*** Opening of Materials provided ***

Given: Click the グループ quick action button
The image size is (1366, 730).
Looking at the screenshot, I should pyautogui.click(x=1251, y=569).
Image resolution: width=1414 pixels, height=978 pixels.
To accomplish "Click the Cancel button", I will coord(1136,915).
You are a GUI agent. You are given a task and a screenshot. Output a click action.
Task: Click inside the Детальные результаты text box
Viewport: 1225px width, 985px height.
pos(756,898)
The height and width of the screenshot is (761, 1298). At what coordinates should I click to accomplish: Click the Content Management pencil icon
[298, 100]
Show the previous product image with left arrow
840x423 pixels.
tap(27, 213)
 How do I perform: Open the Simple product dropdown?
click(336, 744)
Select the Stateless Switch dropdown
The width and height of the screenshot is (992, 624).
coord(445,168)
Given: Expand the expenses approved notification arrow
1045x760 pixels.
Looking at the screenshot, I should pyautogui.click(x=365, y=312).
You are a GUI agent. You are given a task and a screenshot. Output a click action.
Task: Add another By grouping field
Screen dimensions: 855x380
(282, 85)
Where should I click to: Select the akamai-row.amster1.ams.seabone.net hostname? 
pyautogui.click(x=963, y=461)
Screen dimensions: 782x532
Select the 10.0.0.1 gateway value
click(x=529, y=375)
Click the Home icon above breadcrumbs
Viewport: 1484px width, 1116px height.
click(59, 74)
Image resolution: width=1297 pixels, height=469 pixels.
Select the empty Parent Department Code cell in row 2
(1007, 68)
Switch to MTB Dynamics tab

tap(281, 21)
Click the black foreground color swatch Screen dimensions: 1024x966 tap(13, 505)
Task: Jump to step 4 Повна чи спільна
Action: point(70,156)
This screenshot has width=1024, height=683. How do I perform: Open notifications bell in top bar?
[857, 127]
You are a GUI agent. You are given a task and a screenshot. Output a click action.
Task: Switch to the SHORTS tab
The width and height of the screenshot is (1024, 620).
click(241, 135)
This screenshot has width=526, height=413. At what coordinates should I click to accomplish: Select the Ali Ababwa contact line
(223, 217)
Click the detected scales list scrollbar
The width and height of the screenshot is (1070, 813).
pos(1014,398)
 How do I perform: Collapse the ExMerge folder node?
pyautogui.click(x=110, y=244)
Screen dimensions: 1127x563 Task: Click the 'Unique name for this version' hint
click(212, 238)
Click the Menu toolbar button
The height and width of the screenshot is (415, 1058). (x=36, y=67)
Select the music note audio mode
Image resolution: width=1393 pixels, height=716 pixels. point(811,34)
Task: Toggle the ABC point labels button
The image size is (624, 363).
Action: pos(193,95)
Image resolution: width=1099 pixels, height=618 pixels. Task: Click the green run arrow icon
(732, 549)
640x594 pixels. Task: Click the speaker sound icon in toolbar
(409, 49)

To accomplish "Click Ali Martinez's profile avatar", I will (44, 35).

*** Close of Materials provided ***

▶ _Problem to work on_
Lines from the one with "Viewport: 1484px width, 1116px height." through the end of the data: set these down exactly, including both ends and nothing more.

▶ _Solved problem_
Viewport: 1484px width, 1116px height.
click(59, 74)
Image resolution: width=1297 pixels, height=469 pixels.
Select the empty Parent Department Code cell in row 2
(1007, 68)
Switch to MTB Dynamics tab

tap(281, 21)
Click the black foreground color swatch Screen dimensions: 1024x966 tap(13, 505)
Task: Jump to step 4 Повна чи спільна
Action: point(70,156)
This screenshot has width=1024, height=683. How do I perform: Open notifications bell in top bar?
[857, 127]
You are a GUI agent. You are given a task and a screenshot. Output a click action.
Task: Switch to the SHORTS tab
The width and height of the screenshot is (1024, 620).
click(241, 135)
This screenshot has width=526, height=413. At what coordinates should I click to accomplish: Select the Ali Ababwa contact line
(223, 217)
Click the detected scales list scrollbar
The width and height of the screenshot is (1070, 813).
pos(1014,398)
 How do I perform: Collapse the ExMerge folder node?
pyautogui.click(x=110, y=244)
Screen dimensions: 1127x563 Task: Click the 'Unique name for this version' hint
click(212, 238)
Click the Menu toolbar button
The height and width of the screenshot is (415, 1058). (x=36, y=67)
Select the music note audio mode
Image resolution: width=1393 pixels, height=716 pixels. point(811,34)
Task: Toggle the ABC point labels button
The image size is (624, 363).
Action: pos(193,95)
Image resolution: width=1099 pixels, height=618 pixels. Task: Click the green run arrow icon
(732, 549)
640x594 pixels. Task: Click the speaker sound icon in toolbar
(409, 49)

To accomplish "Click Ali Martinez's profile avatar", I will (44, 35).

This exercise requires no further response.